The rule sets a higher minimum of 6 percent for the company's insured bank subsidiary.
Before the rule was approved in its latest form, JPMorgan had said it was on track to raise its ratio from 4.6 percent at the end of December to the 5 percent minimum for its holding company by the end of this year.
JPMorgan said its litigation expenses were immaterial in the latest quarter, under its "other corporate" accounting line.
Litigation expenses totaled $347 million in the year-earlier quarter and $847 million in the fourth-quarter.
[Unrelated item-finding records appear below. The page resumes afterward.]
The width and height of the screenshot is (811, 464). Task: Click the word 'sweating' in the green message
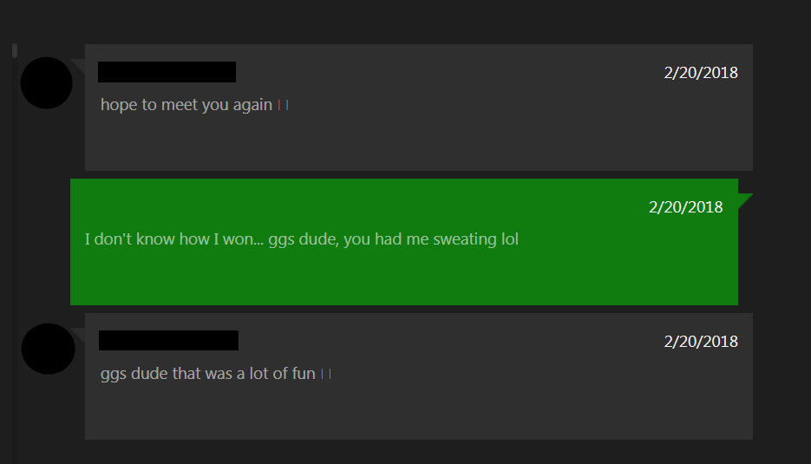pos(464,239)
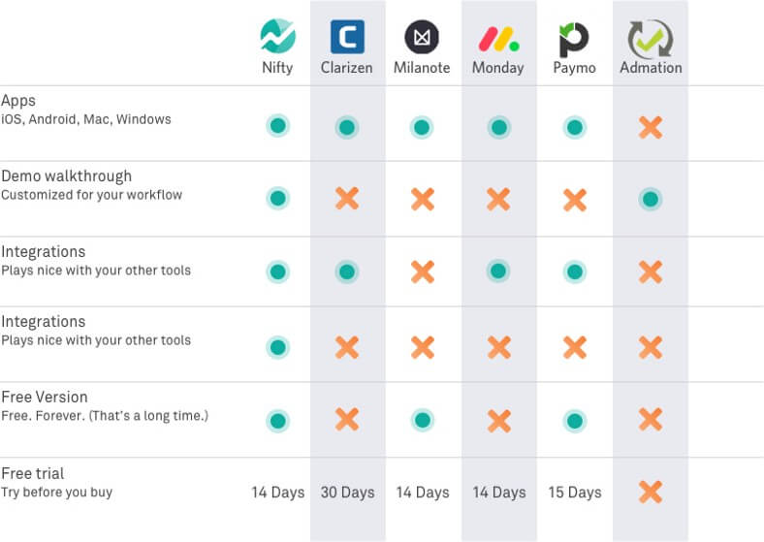
Task: Click the Admation checkmark logo
Action: tap(651, 39)
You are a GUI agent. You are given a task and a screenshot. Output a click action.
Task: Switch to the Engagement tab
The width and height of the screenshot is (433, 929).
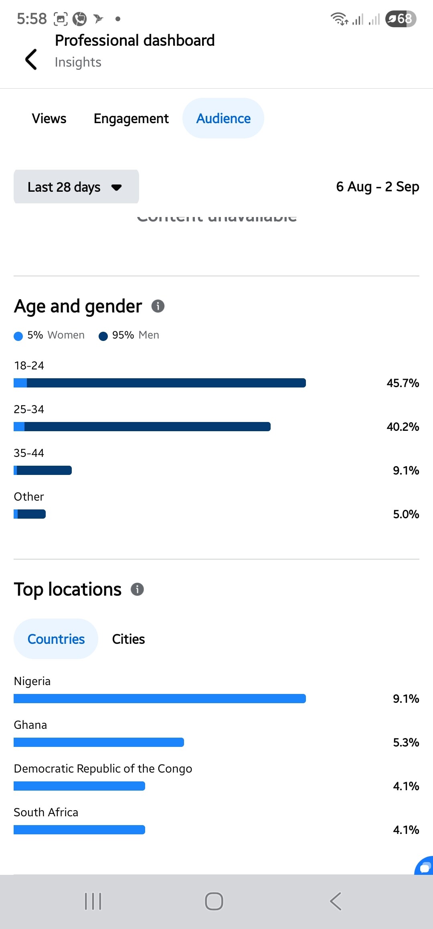(x=131, y=118)
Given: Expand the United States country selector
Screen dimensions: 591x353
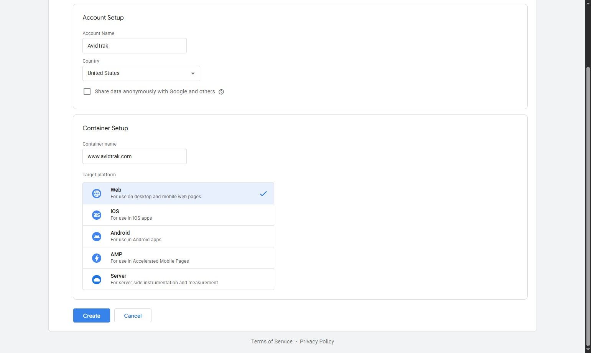Looking at the screenshot, I should tap(141, 73).
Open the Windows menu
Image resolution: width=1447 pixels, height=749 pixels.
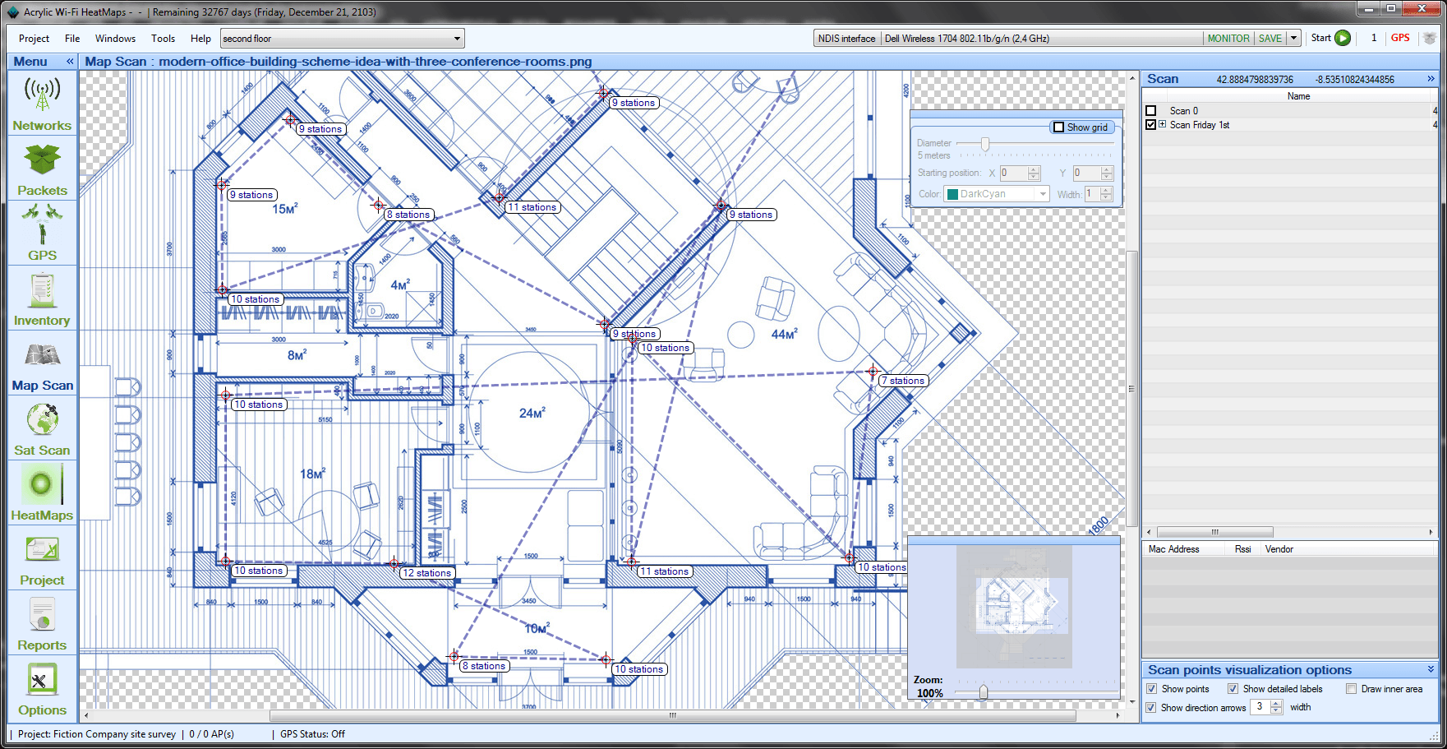[115, 39]
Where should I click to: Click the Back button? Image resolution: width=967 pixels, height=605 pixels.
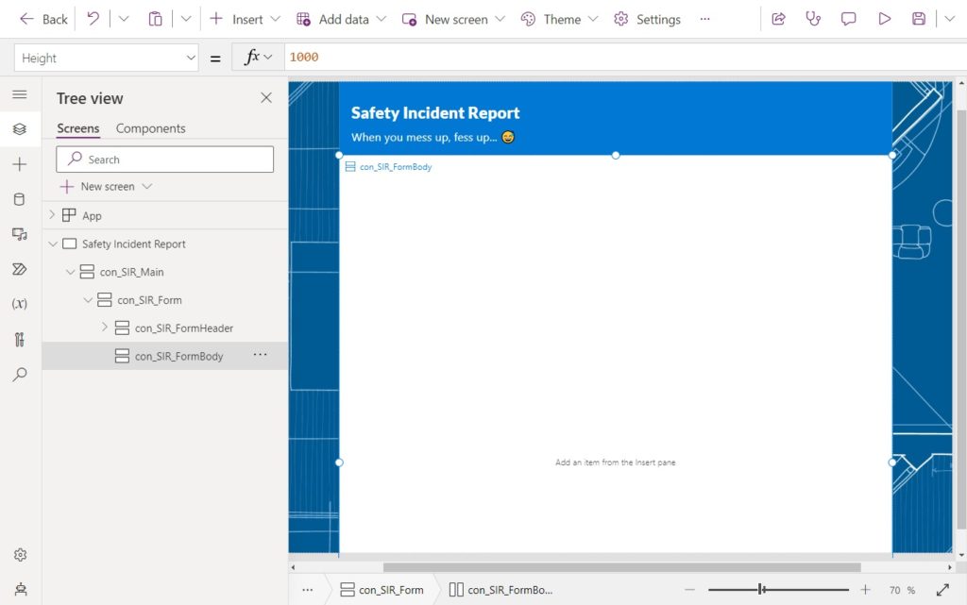[42, 19]
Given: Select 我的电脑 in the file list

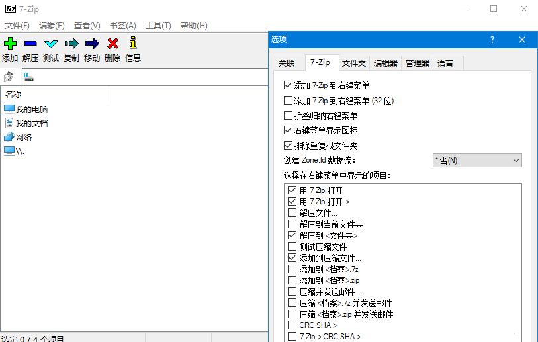Looking at the screenshot, I should (31, 109).
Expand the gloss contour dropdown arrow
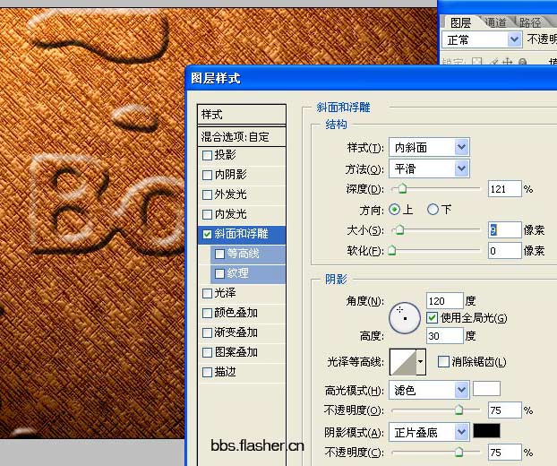The width and height of the screenshot is (557, 466). [421, 362]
In the first quarter two years ago, litigation costs totaled $2.5 billion as the bank built up reserves in anticipation of big legal settlements that it ultimately reached in 2013. JPMorgan paid more than $20 billion last year to resolve legal claims stemming from a wide range of problems, including its London Whale derivatives loss and its marketing of bad mortgage securities before the financial crisis.
JPMorgan's shares - which have nearly doubled in price since the bank was rocked in 2012 by its London Whale derivatives trading scandal and $6.2 billion loss - were trading at a multiple of 9.56 times estimated forward earnings on Thursday.